This notebook compares the standard definition of Layer Norm with one based on GA.

Standard definitions:

$$c(x)=x-\mu(x).$$
$$u_\epsilon(x)=\frac{x}{\sqrt{||x||^2+\epsilon}}.$$ 
$$\mathrm{E}[x]=\mu(x)=\frac{1}{n}\sum_{i=1}^nx_i$$
$$\mathrm{Var}[x]=\sigma^2(x)=\frac{1}{n}\sum_{i=1}^n (x_i-\mu(x_i))^2.$$
Pytorch Layer Norm:
$$LN = \frac{x-\textrm{E}[x]}{\sqrt{\textrm{Var}[x]+\epsilon}}*\gamma+\beta.$$


In [6]:
using Random

N=4

#Initialise a random v element vector
Random.seed!(42)
u = Vector{Int}(undef,N)
rand!(u,-100:100)
u

4-element Vector{Int64}:
  26
 -10
  -5
  41

In [7]:
using SymbolicTransformer

LN(u)

4-element Vector{Float64}:
  0.6118070401602436
 -1.0824278402835077
 -0.8471174402218756
  1.3177382403451399

From [reexamine_layer_norm.ipynb](../notebooks/reexamine_layer_norm.ipynb) we have:

$$c(v) = \frac{1}{2}v - \frac{1}{2N} \vec{1}v\vec{1}$$

$$u_\epsilon(\vec{x})=\frac{\vec{x}}{\sqrt{||\vec{x}||^2+\epsilon}}$$

$$LN = \sqrt{n} U_{n \epsilon}(c(x))$$

In [8]:
using Grassmann

@basis S"++++"

ones = v₁ + v₂ + v₃ + v₄

c(x) = (1/2) * x - (1/8)*(ones * x * ones)

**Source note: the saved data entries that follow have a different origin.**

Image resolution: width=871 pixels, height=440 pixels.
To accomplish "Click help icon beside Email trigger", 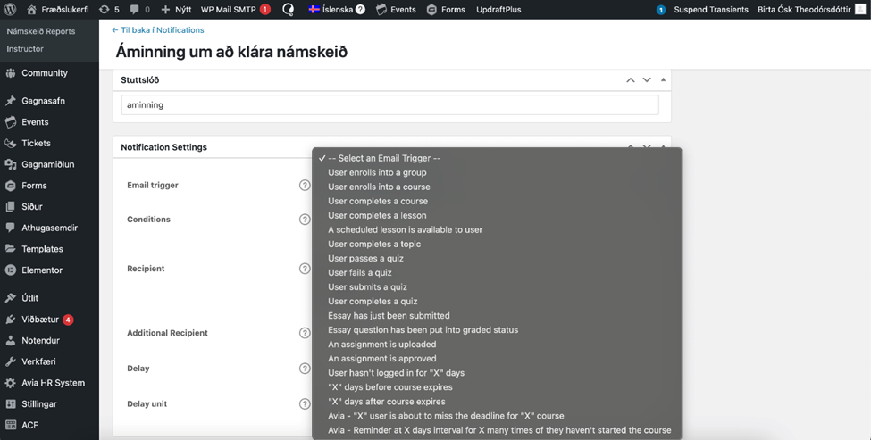I will pos(305,186).
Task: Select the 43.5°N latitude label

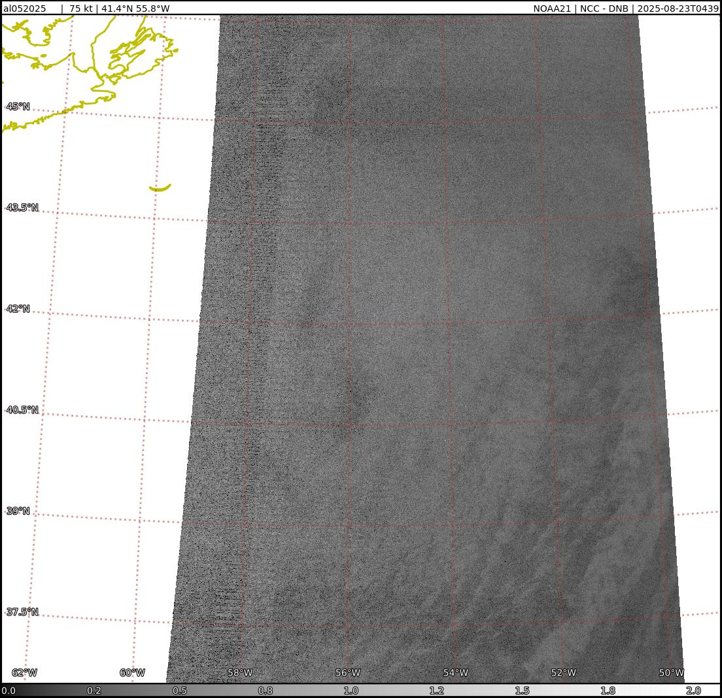Action: (x=22, y=207)
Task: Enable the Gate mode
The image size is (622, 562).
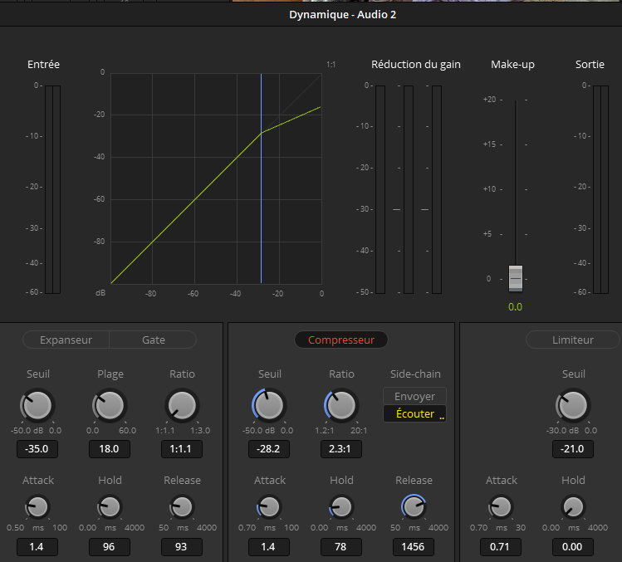Action: click(x=154, y=340)
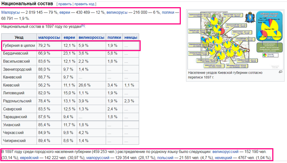Click the «править код» link in the heading
The height and width of the screenshot is (163, 287).
click(85, 4)
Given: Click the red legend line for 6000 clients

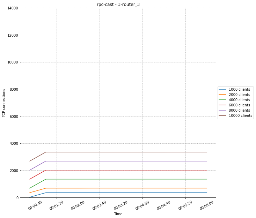Looking at the screenshot, I should 223,105.
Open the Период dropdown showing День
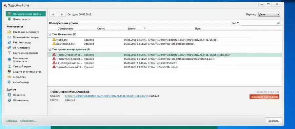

c (generic function with 1 method)

In [9]:

ϵ = 1e-6*N

u_Nϵ(x) = x * (1 / sqrt(x ⋅ x + ϵ))
ga_LN(x) = sqrt(N) * u_Nϵ(c(x))

ga_LN (generic function with 1 method)

In [10]:
ga_u = u ⋅ [v₁, v₂, v₃, v₄]

0 + 26v₁ - 10v₂ - 5v₃ + 41v₄

In [11]:
LN(u)

4-element Vector{Float64}:
  0.6118070401602436
 -1.0824278402835077
 -0.8471174402218756
  1.3177382403451399

In [12]:
ga_LN(ga_u)

0.0 + 0.6118070462579881v₁ - 1.082427851071825v₂ - 0.8471174486649066v₃ + 1.3177382534787434v₄

$$u_\epsilon (c(v)) = \frac{\frac{1}{2}v - \frac{1}{2N} \vec{1}v\vec{1}}{\sqrt{\frac{1}{2} |v|^2 - \frac{1}{4N} |v \vec{1}|^2 - \frac{1}{4N} |\vec{1} v |^2  + \epsilon}}$$

$$LN(v) = \sqrt{n} \frac{\frac{1}{2}v - \frac{1}{2N} \vec{1} v \vec{1}}
{\sqrt{\frac{1}{2} |v|^2 - \frac{1}{4N} |v \vec{1}|^2 - \frac{1}{4N} |\vec{1} v |^2  + n * \epsilon}}$$


In [18]:
scale(x) = sqrt(N) / sqrt( (1/2) * (x ⋅ x) - (1/(4*N)) * ((v * ones) ⋅ (v * ones)) - (1/(4*N)) * ((ones * v) ⋅ ( ones * v)) + N * ϵ )
direction(x) = (1/2) * x - (1/(2*N)) * (ones * v * ones)
ga_LN2(x) = scale(x) * direction(x)

ga_LN2 (generic function with 1 method)

In [19]:
ga_LN2(ga_u)

-0.02839236783843104 + 0.7382015637992071v₁ - 0.28392367838431043v₂ - 0.14196183919215521v₃ + 1.1640870813756727v₄

In [15]:
scale(ga_u)

0.05678473567686208v

In [16]:
#from LayerNormalization.jl
μ(v) = sum(v)/size(v,1)
(μ((u .- μ(u)).^2) + ϵ).^(-0.5)

0.04706208032503127